====== Исходный текст
Введение к работе
Актуальность темы исследования
Враг представляет собой один из ключевых символических маркеров, позволяющих субъекту выстроить систему координат собственного бытия или бытия группы, в которую он включён. На всём протяжении существования человека как активного субъекта социальной реальности этот архаический концепт, вне зависимости от особенностей культуры, специфику которой он принимал, обладал фундаментальным значением. Являясь структурным элементом моральных практик, концепт «враг» принадлежит полю этического осмысления. Определение врага лишь как носителя аморальных характеристик, встречающееся в современной этике, не раскрывает того спектра символических значений, которым это понятие обладает. Существование врага и этическая экзистенция субъекта находятся в непосредственной взаимосвязи, однако смысл этой взаимосвязи нуждается в дополнительном разъяснении. Враг, будучи включённым в общее ценностно-нормативное пространство, в рамках которого функционируют универсальные правила взаимоотношения человеческих существ, тем не менее, остаётся за границами социальной системы.
Активно исследуемая методами социальных и гуманитарных наук тенденция к виртуализации социального ведёт к изменению характера интерсубъективных отношений, стремительному развитию массового информационного общества и модернизации традиционной коммуникативной модели. Описанные трансформации позволяют субъекту осваивать новые инструменты коммуникации, формируют специфические типы идентичности, меняя алгоритм самого процесса самоидентификации. Индивид интегрирован в виртуальные сообщества, логика функционирования которых отличается от традиционной, придававшей особое значение непосредственному обращению к другому субъекту и сконструированной на основании механизмов поиска врага. Вместе с тем, виртуальное сообщество не способно удовлетворить все желания субъекта, так как его телесность не может быть полностью вписана в рамки виртуальной интеракции и постоянно возвращает индивида в реальный мир, лишая виртуальное пространство необходимой изолированности.
============
====== Исходные данные
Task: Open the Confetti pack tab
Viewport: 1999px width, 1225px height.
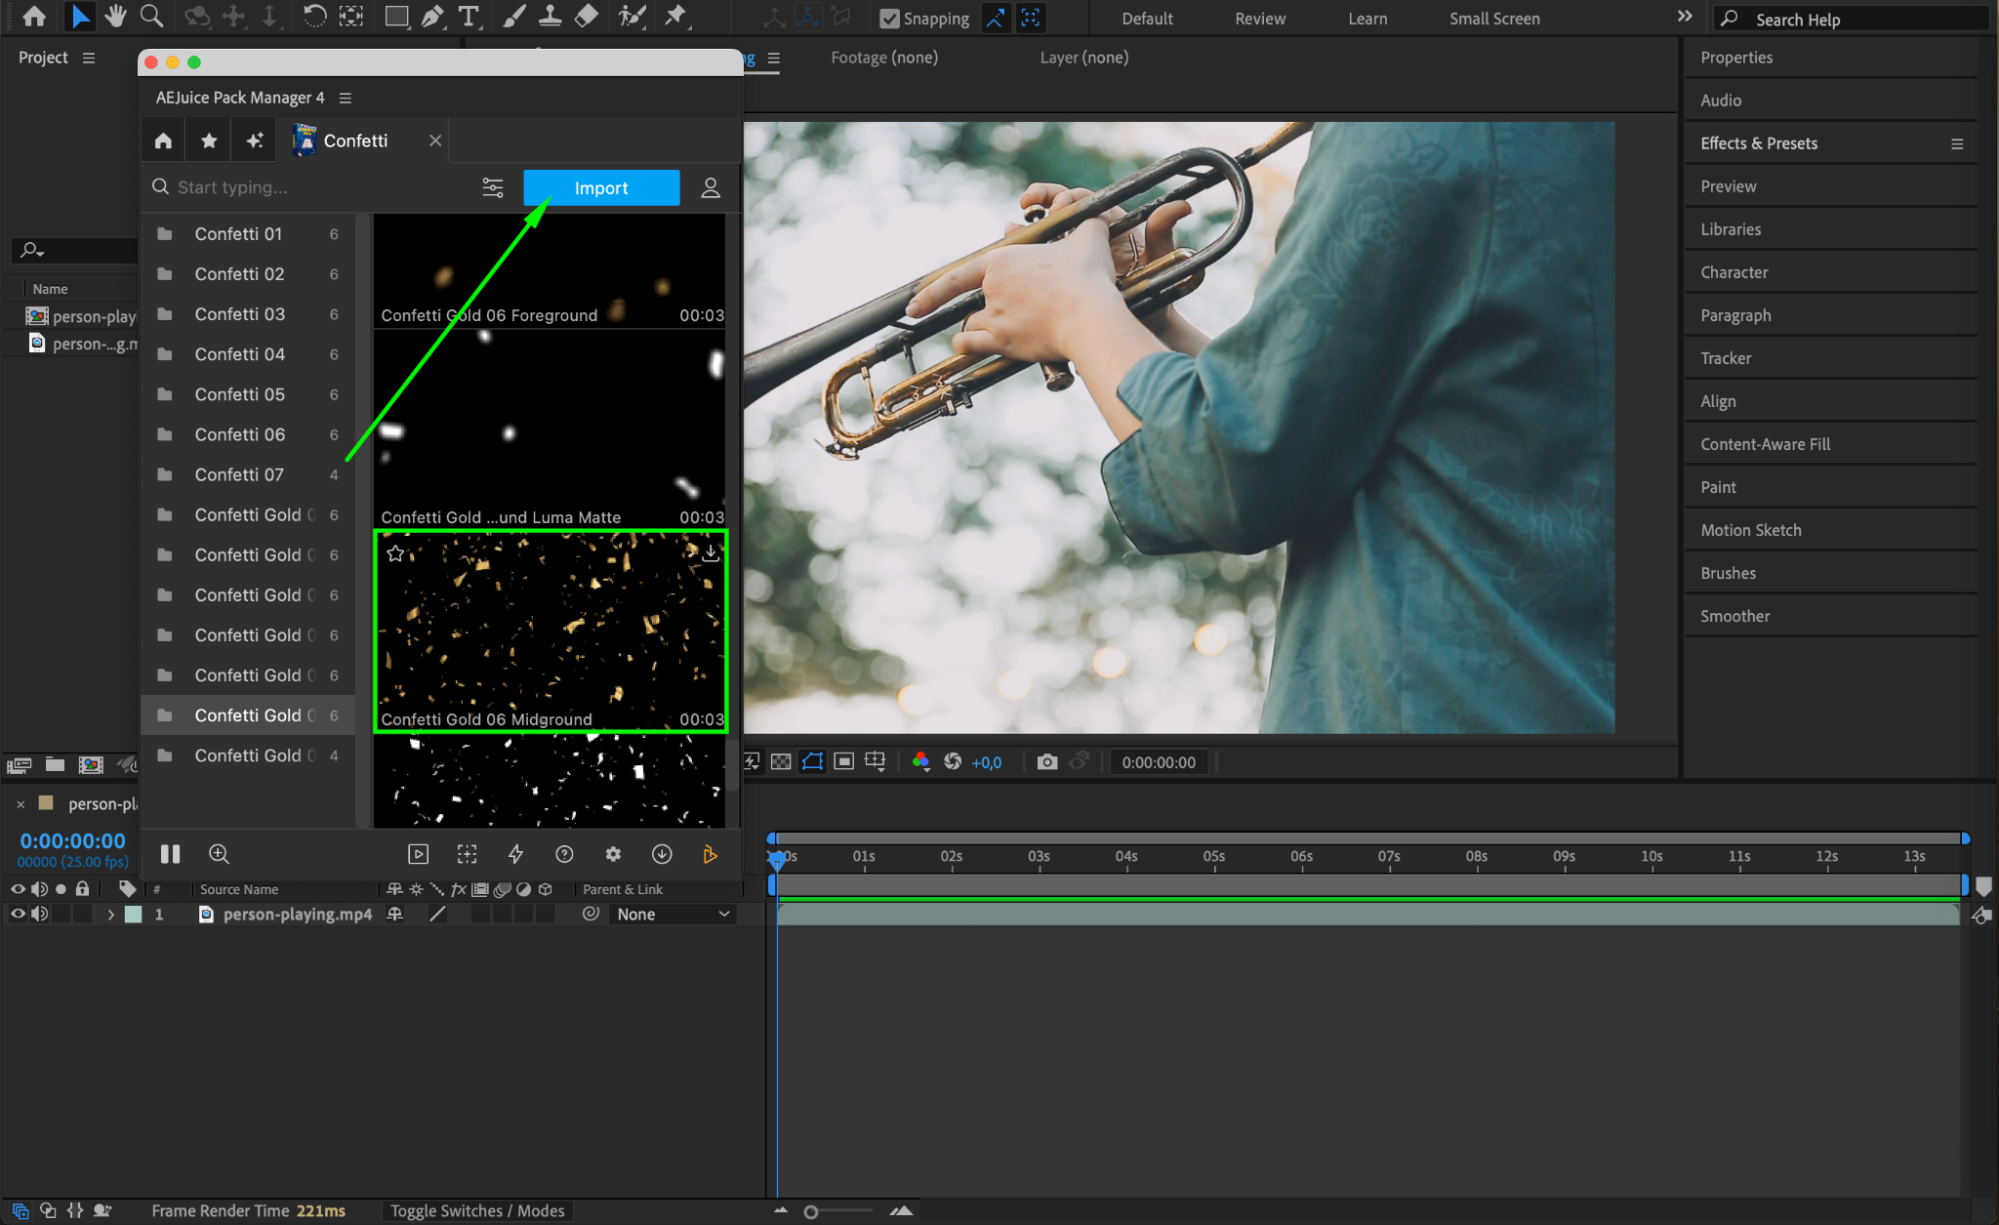Action: 355,141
============
Задание:
Перечислите все изменения, к которым, согласно исходному тексту, ведёт тенденция к виртуализации социального.

Ответ:
- изменение характера интерсубъективных отношений
- стремительное развитие массового информационного общества
- модернизация традиционной коммуникативной модели